Ron Klain, jefe de Gabinete de Joe Biden

“El proceso para distribuir la vacuna, en particular fuera de las residencias de ancianos y los hospitales hacia la sociedad en general, no existía realmente cuando llegamos a la Casa Blanca”, lamentó Klain declaraciones en la NBC.

Los dos motivos del gran despliegue de vacunas en los EE.UU.

Aun así, los Estados Unidos avanzan con rapidez y gracias a ello están cada día más cerca del fin de la crisis sanitaria. Son dos los motivos que explican el gran despliegue de vacunas que se ha producido en el país. En primer lugar, el citado diario explica que la Administración Trump invirtió miles de millones de dólares en el desarrollo de las vacunas. Y a cambio, las farmacéuticas líderes garantizaron el suministro de cientos de millones de dosis.

Por otro lado, tanto la administración de Trump como la de Biden han monitoreado el proceso de fabricación y la cadena de distribución de tal forma que han sido capaces de detectar y resolver los problemas a tiempo. Para ello, utilizaron la Ley de Producción de Defensa de la era de la guerra de Corea. Así, se aseguraban de que los fabricantes y administradores de vacunas obtuvieran el material necesario como viales de vidrio y jeringas especializadas.

La EMA da su respaldo científico a Janssen, la vacuna de Johnson & Johnson. EFE/ Alejandro García/Archivo
Vacuna de Johnson & Johnson. EFE/ Alejandro García/Archivo

Andy Slavitt, un asesor covid del presidente estadounidense Joe Biden, aseguró que su gabinete estaba en continuo contacto con las farmacéuticas: “Seguimos preguntando a los fabricantes de vacunas: ‘¿Tienen suficiente de esto, tienen suficiente de eso?’ Eventualmente podrían decir: ‘En realidad, resulta que dentro de tres semanas no tendremos suficientes personas para realizar controles de calidad en los empaques’ ”.
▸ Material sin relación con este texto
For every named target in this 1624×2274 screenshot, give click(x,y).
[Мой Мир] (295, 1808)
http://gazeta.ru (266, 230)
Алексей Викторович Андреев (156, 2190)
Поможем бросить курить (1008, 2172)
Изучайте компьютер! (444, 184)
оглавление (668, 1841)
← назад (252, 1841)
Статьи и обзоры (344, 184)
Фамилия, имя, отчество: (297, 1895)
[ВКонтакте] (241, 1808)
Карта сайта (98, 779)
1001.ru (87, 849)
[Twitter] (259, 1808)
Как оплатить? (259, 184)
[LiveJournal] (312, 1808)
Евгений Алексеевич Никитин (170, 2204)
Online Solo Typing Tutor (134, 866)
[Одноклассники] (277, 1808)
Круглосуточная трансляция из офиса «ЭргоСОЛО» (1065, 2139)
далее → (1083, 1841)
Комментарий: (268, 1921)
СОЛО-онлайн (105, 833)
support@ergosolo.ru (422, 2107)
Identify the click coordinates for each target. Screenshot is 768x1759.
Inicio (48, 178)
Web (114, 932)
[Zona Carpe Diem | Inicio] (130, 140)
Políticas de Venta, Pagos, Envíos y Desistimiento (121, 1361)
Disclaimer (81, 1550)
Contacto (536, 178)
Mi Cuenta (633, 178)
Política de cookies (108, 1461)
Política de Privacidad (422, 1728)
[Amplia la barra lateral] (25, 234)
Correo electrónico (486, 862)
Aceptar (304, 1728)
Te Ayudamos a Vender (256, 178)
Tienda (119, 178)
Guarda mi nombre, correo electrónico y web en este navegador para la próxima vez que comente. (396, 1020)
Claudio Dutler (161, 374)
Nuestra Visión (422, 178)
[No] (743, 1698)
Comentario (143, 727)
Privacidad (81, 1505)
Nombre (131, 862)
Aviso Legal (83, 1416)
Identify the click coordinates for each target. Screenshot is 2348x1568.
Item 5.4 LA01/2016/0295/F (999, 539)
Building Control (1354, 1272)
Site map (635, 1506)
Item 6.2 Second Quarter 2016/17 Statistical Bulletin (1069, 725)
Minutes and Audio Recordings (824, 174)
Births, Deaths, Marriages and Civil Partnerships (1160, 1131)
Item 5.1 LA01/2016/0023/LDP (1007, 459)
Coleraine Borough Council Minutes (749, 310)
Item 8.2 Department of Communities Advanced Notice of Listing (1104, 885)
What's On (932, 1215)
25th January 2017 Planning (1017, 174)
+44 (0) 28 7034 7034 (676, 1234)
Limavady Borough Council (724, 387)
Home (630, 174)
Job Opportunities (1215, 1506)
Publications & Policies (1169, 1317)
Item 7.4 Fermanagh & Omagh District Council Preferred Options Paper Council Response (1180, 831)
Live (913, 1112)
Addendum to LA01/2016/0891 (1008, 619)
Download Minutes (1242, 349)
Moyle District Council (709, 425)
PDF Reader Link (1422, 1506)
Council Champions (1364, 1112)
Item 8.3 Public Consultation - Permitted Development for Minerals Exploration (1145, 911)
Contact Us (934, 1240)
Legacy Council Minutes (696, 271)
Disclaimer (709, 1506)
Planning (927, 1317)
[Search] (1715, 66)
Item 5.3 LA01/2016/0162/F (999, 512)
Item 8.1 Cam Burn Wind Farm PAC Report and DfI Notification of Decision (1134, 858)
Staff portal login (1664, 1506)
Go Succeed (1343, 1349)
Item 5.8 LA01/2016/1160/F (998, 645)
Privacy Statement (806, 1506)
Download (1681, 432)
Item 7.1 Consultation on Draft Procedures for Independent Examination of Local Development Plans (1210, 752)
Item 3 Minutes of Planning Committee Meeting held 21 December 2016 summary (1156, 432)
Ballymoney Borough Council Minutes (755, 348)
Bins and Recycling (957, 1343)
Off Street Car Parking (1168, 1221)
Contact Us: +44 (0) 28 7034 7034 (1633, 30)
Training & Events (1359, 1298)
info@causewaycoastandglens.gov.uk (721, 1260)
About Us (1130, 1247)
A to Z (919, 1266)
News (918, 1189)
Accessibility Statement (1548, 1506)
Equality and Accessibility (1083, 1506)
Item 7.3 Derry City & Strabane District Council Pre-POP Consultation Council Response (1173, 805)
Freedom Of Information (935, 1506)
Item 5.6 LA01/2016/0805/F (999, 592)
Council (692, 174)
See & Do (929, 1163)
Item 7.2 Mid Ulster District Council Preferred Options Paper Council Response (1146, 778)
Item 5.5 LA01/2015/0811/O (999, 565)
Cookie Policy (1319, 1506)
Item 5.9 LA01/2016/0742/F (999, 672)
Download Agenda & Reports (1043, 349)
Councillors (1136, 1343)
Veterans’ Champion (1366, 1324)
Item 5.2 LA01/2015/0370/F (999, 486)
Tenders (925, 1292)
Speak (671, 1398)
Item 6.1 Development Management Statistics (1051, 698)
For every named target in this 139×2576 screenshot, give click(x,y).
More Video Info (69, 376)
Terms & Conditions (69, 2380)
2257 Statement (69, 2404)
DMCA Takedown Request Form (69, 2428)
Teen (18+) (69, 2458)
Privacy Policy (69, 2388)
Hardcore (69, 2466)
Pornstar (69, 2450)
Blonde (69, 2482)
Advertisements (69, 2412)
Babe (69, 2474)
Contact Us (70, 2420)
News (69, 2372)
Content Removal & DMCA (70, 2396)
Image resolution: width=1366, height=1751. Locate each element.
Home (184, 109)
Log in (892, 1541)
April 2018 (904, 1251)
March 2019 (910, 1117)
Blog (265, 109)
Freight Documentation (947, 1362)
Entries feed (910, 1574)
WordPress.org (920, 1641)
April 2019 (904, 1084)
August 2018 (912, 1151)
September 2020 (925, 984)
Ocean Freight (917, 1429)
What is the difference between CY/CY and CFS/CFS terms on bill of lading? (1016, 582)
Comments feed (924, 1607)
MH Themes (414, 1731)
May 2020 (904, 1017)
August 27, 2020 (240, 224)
Y concluyó: “Así es como hemos podido establecer un ritmo para anticiparnos a los problemas antes de que ocurran”

Cada estado sigue su propio plan de vacunación

El problema ha sido que, conforme las cifras de producción han incrementado, el Gobierno central ha perdido el control sobre quién recibía la vacuna. Los Centros para el Control y la Prevención de Enfermedades (CDC) establecieron unas pautas de prioridad.

Sin embargo, ahora son los estados los que tienen el control de la distribución y cada uno de ellos tiene su propio programa. Muchos de ellos han ignorado las pautas nacionales, por lo que la velocidad ha incrementado a costa de dejar atrás a las personas que más posibilidades tienen de acabar en el hospital o morir por coronavirus.